John Crandall has provided health insurance to his five employees for years and next year, for the first time, the owner of Old Town Bike Shop will finally get some credit for it.
Not just from his employees, but from the federal government when he files his income taxes for 2010.
The new health care reform law gives some of the nation’s smallest businesses, companies like Crandall’s, a tax credit for premiums paid on employees’ behalf. Crandall pays half of the health insurance premiums for his workers and says the rate increases he has seen year after year make it difficult.
“It went up 16 percent this year,” he said. “I’m not saying we’re even close to not offering insurance, but it’s getting harder and harder.”
Thanks to the new law, 35 percent of his share of the premiums can be deducted from the store’s taxes. In Crandall’s case, that means saving $3,300 — about a third of the $9,300 he pays a year in premiums.
He plans to use the credits to reduce the costs of the premiums for his employees.
The credits are available to businesses with fewer than 25 full-time employees and which pay at least half of the insurance premiums of those employees. Workers must earn no more than an average of about $25,000 a year.
The credit increases to 50 percent in 2014, the year the law’s controversial individual mandate for insurance takes effect. After six years, the credit will have been phased out.
Larger companies will be mandated under the law to provide insurance to employees — and will face fines if they fail to provide it. But the smaller businesses like Crandall’s will see big breaks on their income taxes.
As many as 4 million small businesses in the United States are expected to qualify for tax credits under the program, according to the Treasury Department. The tax credits will save these businesses about $40 billion through 2019.
It’s all good news to Crandall, but critics of reform claim the government and advocates are exaggerating the number of businesses that will be eligible for the tax credits.
“There are so many tests, so many requirements, many businesses won’t be able to take advantage of the credits,” said Tony Gagliardi, Colorado director for the National Federation of Independent Businesses.
NFIB opposes the reform law, and is the only business group to have joined 20 state attorneys general — including Colorado’s John Suthers — in challenging the constitutionality of the law.
“According to our studies, fewer than 12 percent of businesses out there will qualify,” Gagliardi said. “That’s a far cry than the 80 percent touted by proponents. The real question is will businesses benefit from this. And the answer is no.”
Many small businesses can’t afford to pay for even half of the costs of premiums, he said. And the limit on business size will hinder job growth.
“If you’re a company with 25 full-time employees are you going to add another one, knowing that you can’t use the credit anymore?” he asked. “No, you won’t. And if you have 49 employees, you’re going to hesitate to hire the 50th because suddenly you’ll have no choice but to provide insurance coverage.”
The wage threshold is also too low, limiting the number of employers eligible for the tax credits, he said.
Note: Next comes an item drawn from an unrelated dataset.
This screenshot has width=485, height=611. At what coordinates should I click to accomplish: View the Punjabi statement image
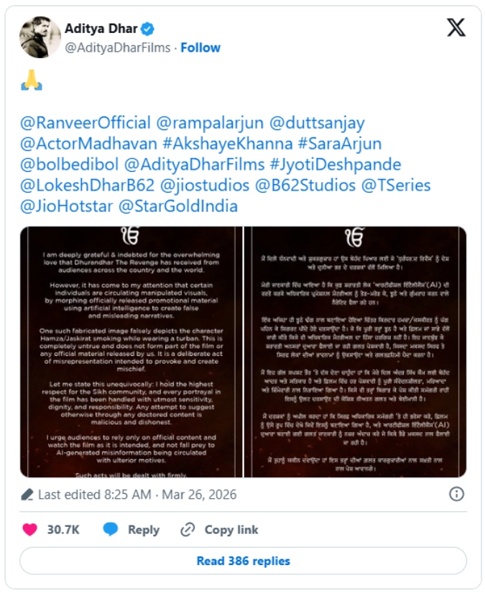355,352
“Studies show that the average small-business worker makes about $27,500,” Gagliardi said. “So why drop it below that?”
The six-year limitation means that many small businesses will be faced with an uncomfortable choice after that point: to cease offering coverage because they no longer get the tax breaks, or bear the full brunt of the cost.
But employees at Old Town Bike Shop won’t have to worry. Crandall promises he’ll continue to find a way to provide insurance for his employees, even when he doesn’t get credit from the IRS for it.